Sie hielten dieser Tage einen Vortrag vor Studenten des Kärntner Landeskonservatoriums, worüber haben Sie gesprochen?

GEORG FRIEDRICH HAAS: Ich habe im Rahmen einer erstaunlich gut besuchten Lehrveranstaltung über die Mikrotonalität und die Oper von heute gesprochen und konnte mich mit Werken von Studierenden öffentlich auseinandersetzen. Grundsätzlich bedeutet es mir sehr viel, meine Erfahrungen an die nächsten Generationen weiterzugeben.

Sie sprechen selbst auch immer wieder von Ihren „Jahren der Erfolglosigkeit“?

Es stimmt, ich hatte ungewöhnliche Vorstellungen, neue Klang- und Strukturideen, Mikrotonalität, Dunkelheit. Heute werden meine Ideen weltweit geschätzt. Jüngeren Kolleginnen und Kollegen, die unter geringer Resonanz ihrer Arbeit leiden, erzähle ich dann meine Anekdoten, um sie zu ermutigen, weiterzumachen.

Sie gelten heute als einer der bedeutendsten Komponisten der Gegenwart.
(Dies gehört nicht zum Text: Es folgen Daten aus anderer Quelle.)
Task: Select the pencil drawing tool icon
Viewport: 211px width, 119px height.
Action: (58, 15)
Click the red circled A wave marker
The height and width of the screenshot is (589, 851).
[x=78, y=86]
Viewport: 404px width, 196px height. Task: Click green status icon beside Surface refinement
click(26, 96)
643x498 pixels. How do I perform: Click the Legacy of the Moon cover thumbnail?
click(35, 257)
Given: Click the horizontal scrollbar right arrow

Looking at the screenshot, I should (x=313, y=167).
Welches Ihrer Stücke halten Sie für besonders wichtig?

Das wichtigste Stück ist immer jenes Werk, an dem ich gerade arbeite.
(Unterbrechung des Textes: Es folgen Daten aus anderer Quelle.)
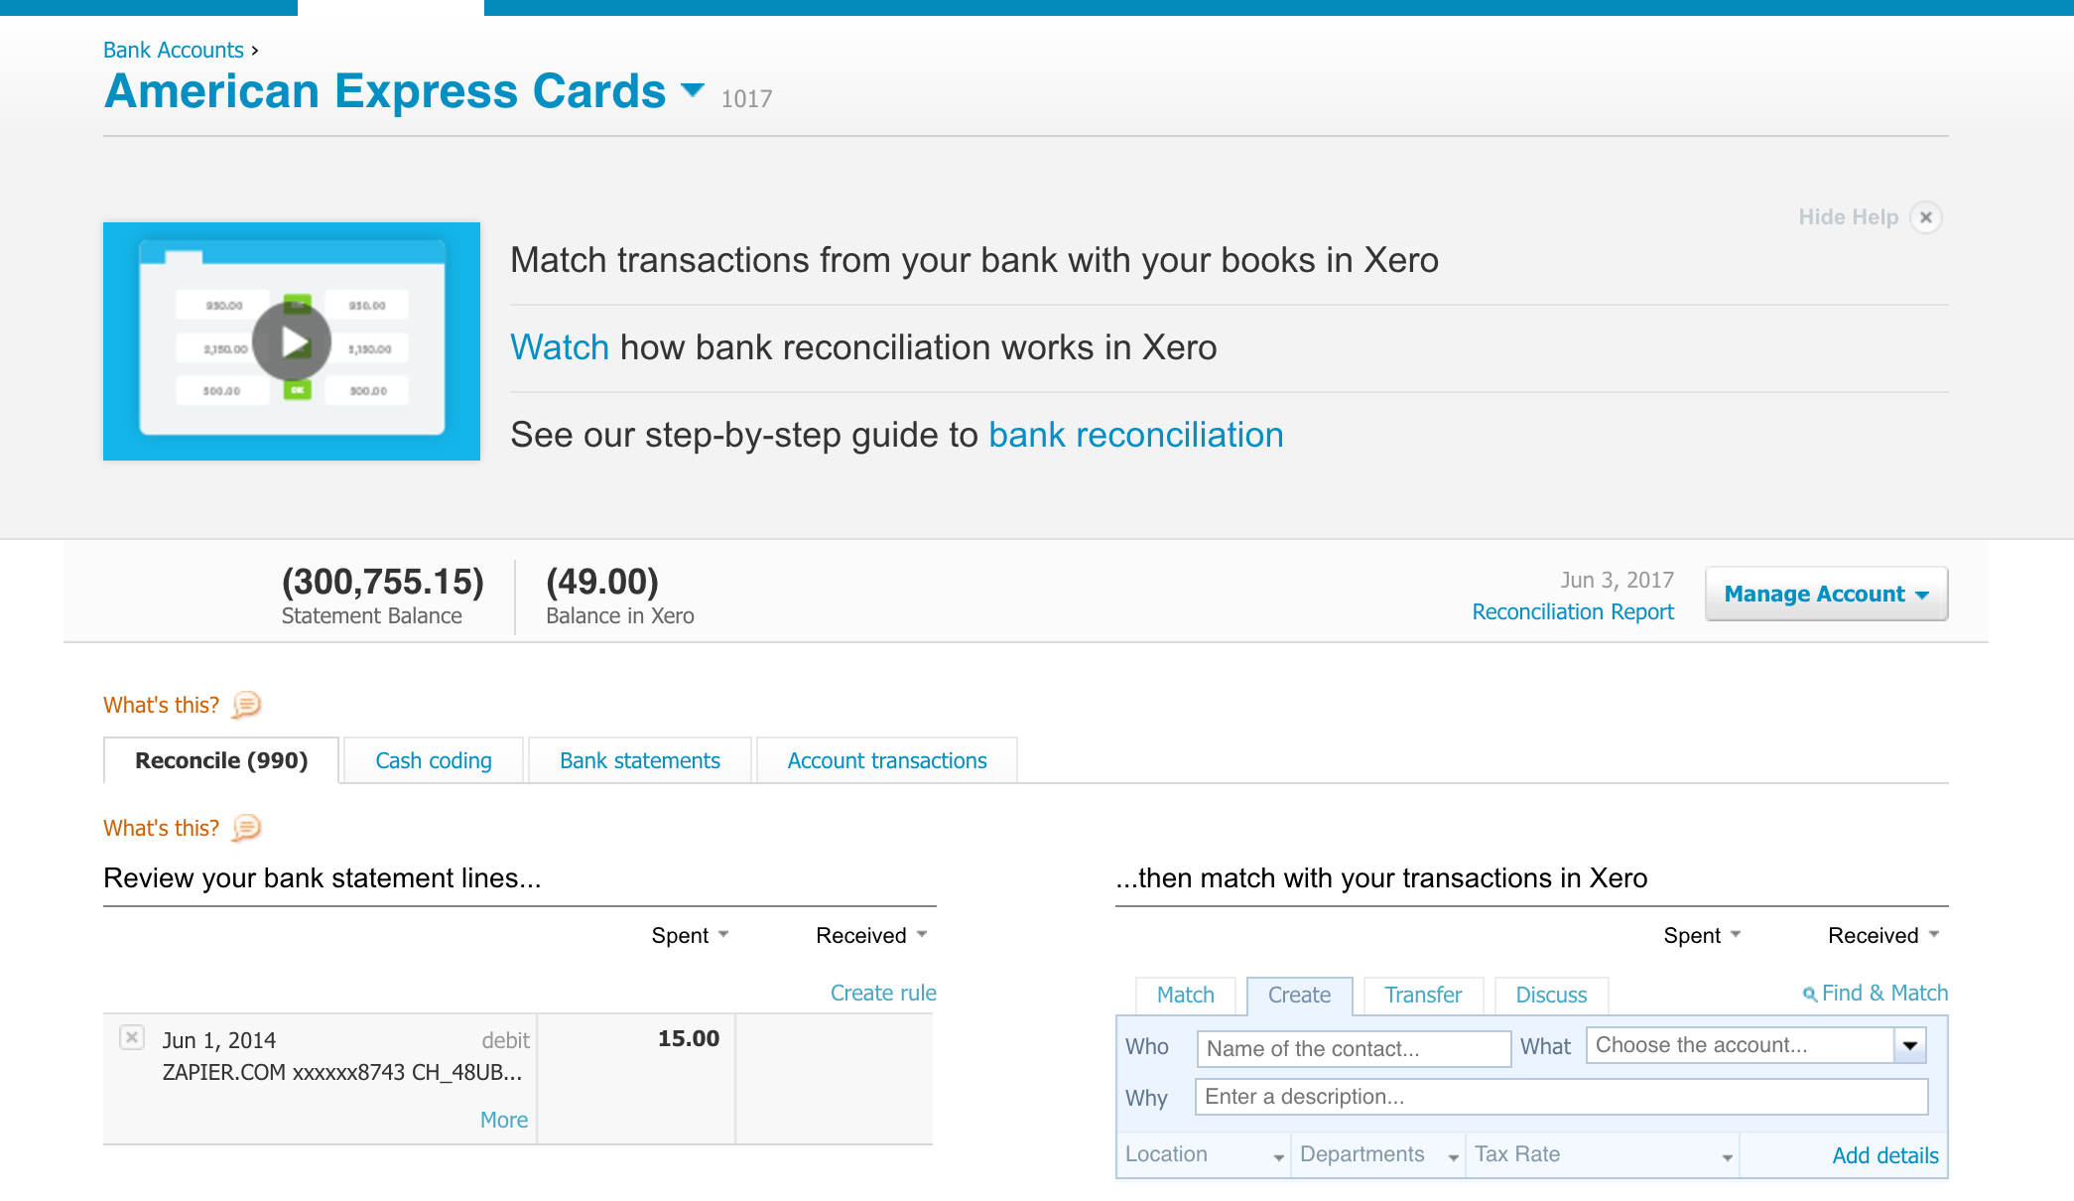2074x1201 pixels.
Task: Open the Manage Account dropdown
Action: pos(1826,594)
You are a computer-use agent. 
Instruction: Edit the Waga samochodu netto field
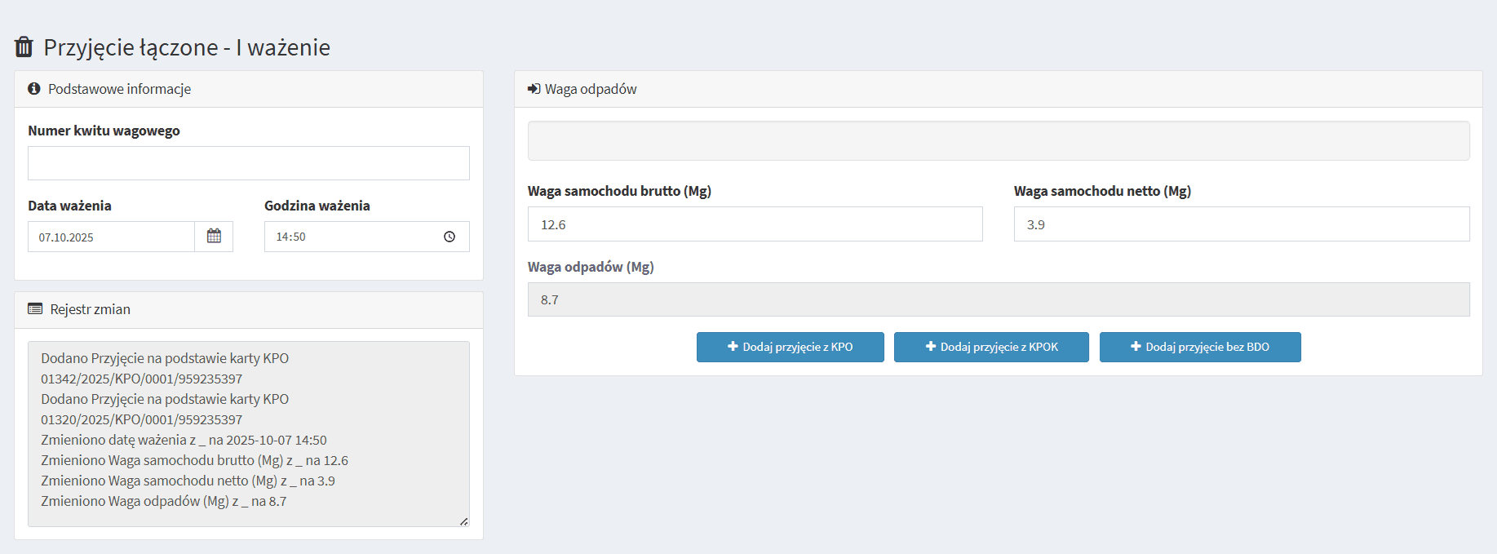[x=1241, y=224]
Woran arbeiten Sie derzeit?

  erade bin ich dabei, ein abendfüllendes Werk für Tanztheater zu beenden. Es wird 2020 in Berlin in Zusammenarbeit mit der von mir sehr geschätzten Sasha Waltz uraufgeführt werden. Weiters ist geplant: Ein Konzert für Schlagzeug und großes Orchester, es wird auch in Wien zu hören sein, ein 40-minütiges Stück für die London Sinfonietta, die sich auf die Malerei von Bridget Riley bezieht, und vieles mehr.

Warum werden Sie immer von so dunklen Themen wie Nacht, Dunkelheit, Verlust, Illusion angezogen? Warum reizen Sie Extremsituationen des Lebens?
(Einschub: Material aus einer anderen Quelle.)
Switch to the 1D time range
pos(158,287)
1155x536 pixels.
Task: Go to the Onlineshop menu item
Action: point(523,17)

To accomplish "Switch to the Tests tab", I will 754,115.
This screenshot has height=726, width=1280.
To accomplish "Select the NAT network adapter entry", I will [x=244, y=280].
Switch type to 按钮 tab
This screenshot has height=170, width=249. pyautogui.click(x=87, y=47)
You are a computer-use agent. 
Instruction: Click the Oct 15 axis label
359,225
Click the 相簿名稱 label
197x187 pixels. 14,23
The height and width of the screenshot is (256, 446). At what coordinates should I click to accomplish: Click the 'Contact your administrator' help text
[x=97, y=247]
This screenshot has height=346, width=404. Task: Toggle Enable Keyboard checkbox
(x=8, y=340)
Das hat mehrere Gründe. Einer davon ist, dass ich in einer Nazifamilie aufgewachsen bin und zunächst – wie viele andere Kinder aus Nazifamilien – von meinen Eltern und Großeltern indoktriniert wurde. Erst später begriff ich, was meine Vorfahren verbrochen haben. Die Toten, ihre Opfer, stehen hinter mir. Ich empfinde zwar keine persönliche Schuld, aber Scham für meine Vorfahren. Ich bin da kein Einzelfall. Viele österreichische Künstlerinnen und Künstler schaffen aufgrund dieser unserer Vergangenheit dunkle Werke, nicht nur ich.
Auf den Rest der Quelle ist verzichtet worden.